◆ **Your task**
Lay out all of the following records as a numbered list, leaving out any blank lines.

# Start of Entries supplied

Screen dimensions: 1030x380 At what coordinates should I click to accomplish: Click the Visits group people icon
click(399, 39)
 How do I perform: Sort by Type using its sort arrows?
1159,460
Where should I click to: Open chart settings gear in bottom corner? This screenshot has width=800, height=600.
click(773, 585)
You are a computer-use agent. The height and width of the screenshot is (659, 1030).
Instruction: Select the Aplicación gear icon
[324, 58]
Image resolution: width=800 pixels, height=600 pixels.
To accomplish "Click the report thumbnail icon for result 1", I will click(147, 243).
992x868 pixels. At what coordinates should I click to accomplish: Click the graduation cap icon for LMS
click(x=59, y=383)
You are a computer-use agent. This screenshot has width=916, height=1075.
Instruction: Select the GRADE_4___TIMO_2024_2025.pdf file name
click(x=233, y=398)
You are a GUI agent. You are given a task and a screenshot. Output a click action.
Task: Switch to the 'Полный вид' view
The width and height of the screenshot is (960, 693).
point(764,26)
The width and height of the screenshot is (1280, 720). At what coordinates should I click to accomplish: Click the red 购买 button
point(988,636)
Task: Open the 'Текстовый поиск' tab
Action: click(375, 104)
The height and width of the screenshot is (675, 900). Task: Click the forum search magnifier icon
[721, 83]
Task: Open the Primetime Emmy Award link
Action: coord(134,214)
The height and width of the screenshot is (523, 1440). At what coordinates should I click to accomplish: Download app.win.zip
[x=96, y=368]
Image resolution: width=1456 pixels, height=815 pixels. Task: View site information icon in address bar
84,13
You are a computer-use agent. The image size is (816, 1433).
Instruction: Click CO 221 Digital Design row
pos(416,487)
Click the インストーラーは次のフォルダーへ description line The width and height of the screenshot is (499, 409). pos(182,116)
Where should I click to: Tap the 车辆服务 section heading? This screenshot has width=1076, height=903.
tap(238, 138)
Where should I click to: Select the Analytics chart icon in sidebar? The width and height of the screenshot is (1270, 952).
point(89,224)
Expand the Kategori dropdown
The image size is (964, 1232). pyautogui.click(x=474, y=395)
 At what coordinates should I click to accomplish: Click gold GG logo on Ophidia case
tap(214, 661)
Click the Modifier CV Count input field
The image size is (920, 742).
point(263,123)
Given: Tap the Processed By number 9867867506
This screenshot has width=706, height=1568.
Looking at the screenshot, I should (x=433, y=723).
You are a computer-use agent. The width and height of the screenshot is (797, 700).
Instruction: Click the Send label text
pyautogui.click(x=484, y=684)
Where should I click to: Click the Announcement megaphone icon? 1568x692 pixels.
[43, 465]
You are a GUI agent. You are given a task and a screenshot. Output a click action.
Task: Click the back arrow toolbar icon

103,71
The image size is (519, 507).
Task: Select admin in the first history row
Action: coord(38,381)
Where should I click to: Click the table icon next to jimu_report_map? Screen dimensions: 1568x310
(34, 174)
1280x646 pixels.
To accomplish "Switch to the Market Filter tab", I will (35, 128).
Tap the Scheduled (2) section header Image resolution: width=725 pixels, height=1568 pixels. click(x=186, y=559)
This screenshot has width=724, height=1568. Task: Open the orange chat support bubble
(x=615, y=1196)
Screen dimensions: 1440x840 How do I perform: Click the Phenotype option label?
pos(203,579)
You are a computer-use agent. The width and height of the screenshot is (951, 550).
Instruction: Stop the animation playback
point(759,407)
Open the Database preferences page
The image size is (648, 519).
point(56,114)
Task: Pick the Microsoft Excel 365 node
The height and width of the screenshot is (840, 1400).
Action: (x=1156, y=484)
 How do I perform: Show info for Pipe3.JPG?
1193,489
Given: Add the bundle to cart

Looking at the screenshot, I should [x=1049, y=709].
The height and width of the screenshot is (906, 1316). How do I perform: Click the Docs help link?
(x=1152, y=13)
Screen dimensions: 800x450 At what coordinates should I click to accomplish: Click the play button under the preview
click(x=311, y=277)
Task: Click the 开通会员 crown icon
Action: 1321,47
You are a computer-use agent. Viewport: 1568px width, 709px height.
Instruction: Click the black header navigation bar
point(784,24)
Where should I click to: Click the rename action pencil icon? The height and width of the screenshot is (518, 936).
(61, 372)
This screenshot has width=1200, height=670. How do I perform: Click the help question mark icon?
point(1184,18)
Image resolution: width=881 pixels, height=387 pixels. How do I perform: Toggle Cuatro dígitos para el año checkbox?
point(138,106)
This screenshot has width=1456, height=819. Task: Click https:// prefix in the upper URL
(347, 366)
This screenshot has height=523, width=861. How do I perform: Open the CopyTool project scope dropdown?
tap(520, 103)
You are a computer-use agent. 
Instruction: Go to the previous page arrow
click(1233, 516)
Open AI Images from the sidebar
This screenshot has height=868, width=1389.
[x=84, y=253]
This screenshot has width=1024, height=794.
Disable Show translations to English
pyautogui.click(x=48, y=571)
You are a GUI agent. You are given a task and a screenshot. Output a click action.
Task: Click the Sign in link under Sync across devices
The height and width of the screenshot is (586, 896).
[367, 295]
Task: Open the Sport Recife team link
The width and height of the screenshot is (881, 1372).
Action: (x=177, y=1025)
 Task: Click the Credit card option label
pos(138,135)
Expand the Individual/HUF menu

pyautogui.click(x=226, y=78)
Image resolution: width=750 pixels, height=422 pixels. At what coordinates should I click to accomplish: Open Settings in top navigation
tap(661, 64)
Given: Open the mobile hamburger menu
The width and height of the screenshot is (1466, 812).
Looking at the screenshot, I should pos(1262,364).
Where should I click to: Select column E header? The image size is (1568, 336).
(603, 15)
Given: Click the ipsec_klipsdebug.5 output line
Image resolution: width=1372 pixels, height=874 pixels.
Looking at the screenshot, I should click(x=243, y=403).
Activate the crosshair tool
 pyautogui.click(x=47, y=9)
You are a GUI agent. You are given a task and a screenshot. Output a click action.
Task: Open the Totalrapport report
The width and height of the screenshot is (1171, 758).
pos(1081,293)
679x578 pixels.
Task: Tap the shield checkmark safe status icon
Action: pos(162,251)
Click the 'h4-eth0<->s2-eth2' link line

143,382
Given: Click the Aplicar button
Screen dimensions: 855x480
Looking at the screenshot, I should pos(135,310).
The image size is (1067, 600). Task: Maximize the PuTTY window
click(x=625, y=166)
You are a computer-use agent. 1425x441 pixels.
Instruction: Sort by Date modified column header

# End of Entries supplied

◆ **Result for this exercise**
1. Screen dimensions: 1030x380 At what coordinates should I click to accomplish: Click the Visits group people icon
2. click(399, 39)
3.  How do I perform: Sort by Type using its sort arrows?
4. 1159,460
5. Where should I click to: Open chart settings gear in bottom corner? This screenshot has width=800, height=600.
6. click(773, 585)
7. You are a computer-use agent. The height and width of the screenshot is (659, 1030).
8. Instruction: Select the Aplicación gear icon
9. [324, 58]
10. Image resolution: width=800 pixels, height=600 pixels.
11. To accomplish "Click the report thumbnail icon for result 1", I will click(147, 243).
12. 992x868 pixels. At what coordinates should I click to accomplish: Click the graduation cap icon for LMS
13. click(x=59, y=383)
14. You are a computer-use agent. This screenshot has width=916, height=1075.
15. Instruction: Select the GRADE_4___TIMO_2024_2025.pdf file name
16. click(x=233, y=398)
17. You are a GUI agent. You are given a task and a screenshot. Output a click action.
18. Task: Switch to the 'Полный вид' view
19. The width and height of the screenshot is (960, 693).
20. point(764,26)
21. The width and height of the screenshot is (1280, 720). At what coordinates should I click to accomplish: Click the red 购买 button
22. point(988,636)
23. Task: Open the 'Текстовый поиск' tab
24. Action: click(375, 104)
25. The height and width of the screenshot is (675, 900). Task: Click the forum search magnifier icon
26. [721, 83]
27. Task: Open the Primetime Emmy Award link
28. Action: coord(134,214)
29. The height and width of the screenshot is (523, 1440). At what coordinates should I click to accomplish: Download app.win.zip
30. [x=96, y=368]
31. Image resolution: width=1456 pixels, height=815 pixels. Task: View site information icon in address bar
32. 84,13
33. You are a computer-use agent. The image size is (816, 1433).
34. Instruction: Click CO 221 Digital Design row
35. pos(416,487)
36. Click the インストーラーは次のフォルダーへ description line The width and height of the screenshot is (499, 409). pos(182,116)
37. Where should I click to: Tap the 车辆服务 section heading? This screenshot has width=1076, height=903.
38. tap(238, 138)
39. Where should I click to: Select the Analytics chart icon in sidebar? The width and height of the screenshot is (1270, 952).
40. point(89,224)
41. Expand the Kategori dropdown
42. The image size is (964, 1232). pyautogui.click(x=474, y=395)
43.  At what coordinates should I click to accomplish: Click gold GG logo on Ophidia case
44. tap(214, 661)
45. Click the Modifier CV Count input field
46. The image size is (920, 742).
47. point(263,123)
48. Given: Tap the Processed By number 9867867506
49. This screenshot has width=706, height=1568.
50. Looking at the screenshot, I should (x=433, y=723).
51. You are a computer-use agent. The width and height of the screenshot is (797, 700).
52. Instruction: Click the Send label text
53. pyautogui.click(x=484, y=684)
54. Where should I click to: Click the Announcement megaphone icon? 1568x692 pixels.
55. [43, 465]
56. You are a GUI agent. You are given a task and a screenshot. Output a click action.
57. Task: Click the back arrow toolbar icon
58. 103,71
59. The image size is (519, 507).
60. Task: Select admin in the first history row
61. Action: coord(38,381)
62. Where should I click to: Click the table icon next to jimu_report_map? Screen dimensions: 1568x310
63. (34, 174)
64. 1280x646 pixels.
65. To accomplish "Switch to the Market Filter tab", I will (35, 128).
66. Tap the Scheduled (2) section header Image resolution: width=725 pixels, height=1568 pixels. click(x=186, y=559)
67. This screenshot has width=724, height=1568. Task: Open the orange chat support bubble
68. (x=615, y=1196)
69. Screen dimensions: 1440x840 How do I perform: Click the Phenotype option label?
70. pos(203,579)
71. You are a computer-use agent. The width and height of the screenshot is (951, 550).
72. Instruction: Stop the animation playback
73. point(759,407)
74. Open the Database preferences page
75. The image size is (648, 519).
76. point(56,114)
77. Task: Pick the Microsoft Excel 365 node
78. The height and width of the screenshot is (840, 1400).
79. Action: (x=1156, y=484)
80.  How do I perform: Show info for Pipe3.JPG?
81. 1193,489
82. Given: Add the bundle to cart
83. Looking at the screenshot, I should [x=1049, y=709].
84. The height and width of the screenshot is (906, 1316). How do I perform: Click the Docs help link?
85. (x=1152, y=13)
86. Screen dimensions: 800x450 At what coordinates should I click to accomplish: Click the play button under the preview
87. click(x=311, y=277)
88. Task: Click the 开通会员 crown icon
89. Action: 1321,47
90. You are a computer-use agent. Viewport: 1568px width, 709px height.
91. Instruction: Click the black header navigation bar
92. point(784,24)
93. Where should I click to: Click the rename action pencil icon? The height and width of the screenshot is (518, 936).
94. (61, 372)
95. This screenshot has width=1200, height=670. How do I perform: Click the help question mark icon?
96. point(1184,18)
97. Image resolution: width=881 pixels, height=387 pixels. How do I perform: Toggle Cuatro dígitos para el año checkbox?
98. point(138,106)
99. This screenshot has width=1456, height=819. Task: Click https:// prefix in the upper URL
100. (347, 366)
101. This screenshot has height=523, width=861. How do I perform: Open the CopyTool project scope dropdown?
102. tap(520, 103)
103. You are a computer-use agent. 
104. Instruction: Go to the previous page arrow
105. click(1233, 516)
106. Open AI Images from the sidebar
107. This screenshot has height=868, width=1389.
108. [x=84, y=253]
109. This screenshot has width=1024, height=794.
110. Disable Show translations to English
111. pyautogui.click(x=48, y=571)
112. You are a GUI agent. You are given a task and a screenshot. Output a click action.
113. Task: Click the Sign in link under Sync across devices
114. The height and width of the screenshot is (586, 896).
115. [367, 295]
116. Task: Open the Sport Recife team link
117. The width and height of the screenshot is (881, 1372).
118. Action: (x=177, y=1025)
119.  Task: Click the Credit card option label
120. pos(138,135)
121. Expand the Individual/HUF menu
122. pyautogui.click(x=226, y=78)
123. Image resolution: width=750 pixels, height=422 pixels. At what coordinates should I click to accomplish: Open Settings in top navigation
124. tap(661, 64)
125. Given: Open the mobile hamburger menu
126. The width and height of the screenshot is (1466, 812).
127. Looking at the screenshot, I should pos(1262,364).
128. Where should I click to: Select column E header? The image size is (1568, 336).
129. (603, 15)
130. Given: Click the ipsec_klipsdebug.5 output line
131. Image resolution: width=1372 pixels, height=874 pixels.
132. Looking at the screenshot, I should click(x=243, y=403).
133. Activate the crosshair tool
134.  pyautogui.click(x=47, y=9)
135. You are a GUI agent. You are given a task and a screenshot. Output a click action.
136. Task: Open the Totalrapport report
137. The width and height of the screenshot is (1171, 758).
138. pos(1081,293)
139. 679x578 pixels.
140. Task: Tap the shield checkmark safe status icon
141. Action: pos(162,251)
142. Click the 'h4-eth0<->s2-eth2' link line
143. 143,382
144. Given: Click the Aplicar button
145. Screen dimensions: 855x480
146. Looking at the screenshot, I should pos(135,310).
147. The image size is (1067, 600). Task: Maximize the PuTTY window
148. click(x=625, y=166)
149. You are a computer-use agent. 1425x441 pixels.
150. Instruction: Sort by Date modified column header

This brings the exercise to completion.